Štefan Kruško was born in 1941 in the village of Chmeľová in Bardejov district. He comes from the peasant family of the Rusyn origin that among many other families believed the alluring words about a better life in the Soviet Union. They left for Ukraine when Štefan was only six years old. They found their replacement home in the village of Hrušvica, where also other resettled Slovak and Czech families lived. Štefan attended an elementary school there and later also studied the secondary school of nursing. After finishing his studies he started to work as an orderly and as a chief of the medical centre in the village. He got married there and with his wife, resettled Slovak from the village of Lenartov, they had two children. In the year 1965 they went to visit their relatives in Slovakia for the first time; however, they had no idea about what this decision would mean for them. They really liked being back to Slovakia, so at the consulate they gradually prolonged their stay there up to six months. They lived and worked in Svidník but as they didn‘t get permission to move to Slovakia, they had to return.

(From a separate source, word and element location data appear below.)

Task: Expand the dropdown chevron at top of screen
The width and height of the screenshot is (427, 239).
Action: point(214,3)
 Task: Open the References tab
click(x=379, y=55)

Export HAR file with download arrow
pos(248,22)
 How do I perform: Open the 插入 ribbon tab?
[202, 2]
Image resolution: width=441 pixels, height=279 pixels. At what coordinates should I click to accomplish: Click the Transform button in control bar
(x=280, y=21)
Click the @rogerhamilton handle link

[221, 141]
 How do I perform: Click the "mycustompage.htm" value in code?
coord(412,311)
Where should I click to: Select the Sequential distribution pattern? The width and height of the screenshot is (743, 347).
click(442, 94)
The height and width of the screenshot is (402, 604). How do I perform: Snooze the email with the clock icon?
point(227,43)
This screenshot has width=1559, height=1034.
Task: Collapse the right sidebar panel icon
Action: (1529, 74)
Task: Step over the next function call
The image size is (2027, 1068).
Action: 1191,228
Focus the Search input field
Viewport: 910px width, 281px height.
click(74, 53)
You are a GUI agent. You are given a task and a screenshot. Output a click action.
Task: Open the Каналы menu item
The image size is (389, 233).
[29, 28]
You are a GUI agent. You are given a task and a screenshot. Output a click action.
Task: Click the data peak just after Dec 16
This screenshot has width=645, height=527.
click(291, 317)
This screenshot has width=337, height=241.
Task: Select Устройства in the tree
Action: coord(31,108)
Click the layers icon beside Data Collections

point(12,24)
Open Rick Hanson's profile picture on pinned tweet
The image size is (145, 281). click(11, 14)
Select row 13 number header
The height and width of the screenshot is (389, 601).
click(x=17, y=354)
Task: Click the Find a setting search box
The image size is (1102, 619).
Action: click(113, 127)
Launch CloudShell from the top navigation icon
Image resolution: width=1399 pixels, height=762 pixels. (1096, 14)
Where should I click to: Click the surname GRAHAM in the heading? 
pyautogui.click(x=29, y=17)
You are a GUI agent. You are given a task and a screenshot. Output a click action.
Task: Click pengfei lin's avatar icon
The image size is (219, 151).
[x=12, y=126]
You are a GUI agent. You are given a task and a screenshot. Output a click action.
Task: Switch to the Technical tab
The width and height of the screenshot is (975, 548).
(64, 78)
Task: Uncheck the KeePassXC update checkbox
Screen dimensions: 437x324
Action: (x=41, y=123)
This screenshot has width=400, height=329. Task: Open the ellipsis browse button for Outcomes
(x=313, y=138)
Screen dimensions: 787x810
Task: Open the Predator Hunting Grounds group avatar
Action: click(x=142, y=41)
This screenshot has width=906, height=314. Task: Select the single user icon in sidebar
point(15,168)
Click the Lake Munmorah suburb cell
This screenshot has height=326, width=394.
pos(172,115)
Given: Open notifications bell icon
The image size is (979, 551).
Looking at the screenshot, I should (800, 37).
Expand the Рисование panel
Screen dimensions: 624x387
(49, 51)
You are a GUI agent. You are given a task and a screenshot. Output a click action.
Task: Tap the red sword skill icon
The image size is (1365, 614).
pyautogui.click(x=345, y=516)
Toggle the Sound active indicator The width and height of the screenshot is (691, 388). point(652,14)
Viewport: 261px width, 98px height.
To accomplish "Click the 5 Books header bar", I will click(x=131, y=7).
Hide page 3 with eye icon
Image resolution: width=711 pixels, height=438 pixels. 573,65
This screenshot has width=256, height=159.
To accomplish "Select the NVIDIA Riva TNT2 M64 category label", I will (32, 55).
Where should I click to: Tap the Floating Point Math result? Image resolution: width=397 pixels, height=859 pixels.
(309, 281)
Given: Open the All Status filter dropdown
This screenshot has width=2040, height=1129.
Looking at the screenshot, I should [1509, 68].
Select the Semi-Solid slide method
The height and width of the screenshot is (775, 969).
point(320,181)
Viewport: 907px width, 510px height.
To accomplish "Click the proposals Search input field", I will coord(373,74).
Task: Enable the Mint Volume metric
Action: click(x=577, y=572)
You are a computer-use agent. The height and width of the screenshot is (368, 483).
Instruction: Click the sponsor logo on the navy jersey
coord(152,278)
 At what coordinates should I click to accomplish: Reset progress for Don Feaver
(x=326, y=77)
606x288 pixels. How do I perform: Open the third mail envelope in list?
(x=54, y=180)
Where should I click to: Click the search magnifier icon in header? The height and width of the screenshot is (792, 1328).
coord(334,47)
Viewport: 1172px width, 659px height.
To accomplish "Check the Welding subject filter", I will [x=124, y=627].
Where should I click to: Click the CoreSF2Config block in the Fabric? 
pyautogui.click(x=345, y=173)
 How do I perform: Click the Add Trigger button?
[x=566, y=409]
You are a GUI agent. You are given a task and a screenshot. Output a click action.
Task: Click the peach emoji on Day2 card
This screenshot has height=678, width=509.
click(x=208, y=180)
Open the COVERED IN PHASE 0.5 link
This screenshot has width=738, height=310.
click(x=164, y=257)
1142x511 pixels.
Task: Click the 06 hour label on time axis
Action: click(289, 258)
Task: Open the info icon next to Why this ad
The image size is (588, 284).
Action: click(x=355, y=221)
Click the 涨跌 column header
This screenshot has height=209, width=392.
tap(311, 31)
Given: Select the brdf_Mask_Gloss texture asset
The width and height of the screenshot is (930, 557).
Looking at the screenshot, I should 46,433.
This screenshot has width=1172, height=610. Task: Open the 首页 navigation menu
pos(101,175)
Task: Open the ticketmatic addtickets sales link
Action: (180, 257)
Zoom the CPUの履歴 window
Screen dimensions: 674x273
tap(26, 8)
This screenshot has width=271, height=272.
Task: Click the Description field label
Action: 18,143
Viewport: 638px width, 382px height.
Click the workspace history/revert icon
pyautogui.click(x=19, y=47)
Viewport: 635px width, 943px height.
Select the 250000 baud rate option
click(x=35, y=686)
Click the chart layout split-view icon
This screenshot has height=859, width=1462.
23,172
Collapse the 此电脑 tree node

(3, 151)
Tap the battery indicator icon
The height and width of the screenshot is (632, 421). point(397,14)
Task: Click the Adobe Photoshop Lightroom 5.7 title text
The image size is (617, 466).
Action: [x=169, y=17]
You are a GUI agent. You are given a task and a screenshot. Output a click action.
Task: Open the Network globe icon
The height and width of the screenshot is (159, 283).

After their return to Ukraine an unpleasant surprise was awaiting them. Štefan was accused of treason for leaving the republic and prohibited from working in the Rivne region and thus the family had to move to the neighbouring area. They did their best to get a permission to move to Slovakia and after many formal obstacles they eventually managed to get it in the year 1967. They settled in Prešov and along with his wife they found job in a health service. Later, the third child was born into their family. Štefan went through several positions and jobs, but after having certain health problems, he had to accept the disability pension even though he was quite young. He has always felt a desire to know the truth about the fate of people displaced in a post-war period, so after his return to homeland, he engaged in research of these issues in Slovak, Czech, Ukrainian, and Russian archives. He devoted himself to the research activities for more than 40 years. He even founded the Repatriates Coordination Committee in the Slovak Republic with the only aim to help Slovak natives, who had been displaced. He is the author of many books of non-fiction literature, compiler and editor of various cultural-artistic collections of works and booklets and holder of an honour for voluntary community service called „Srdce na dlani - 2000 (Heart on the sleeve - 2000)“.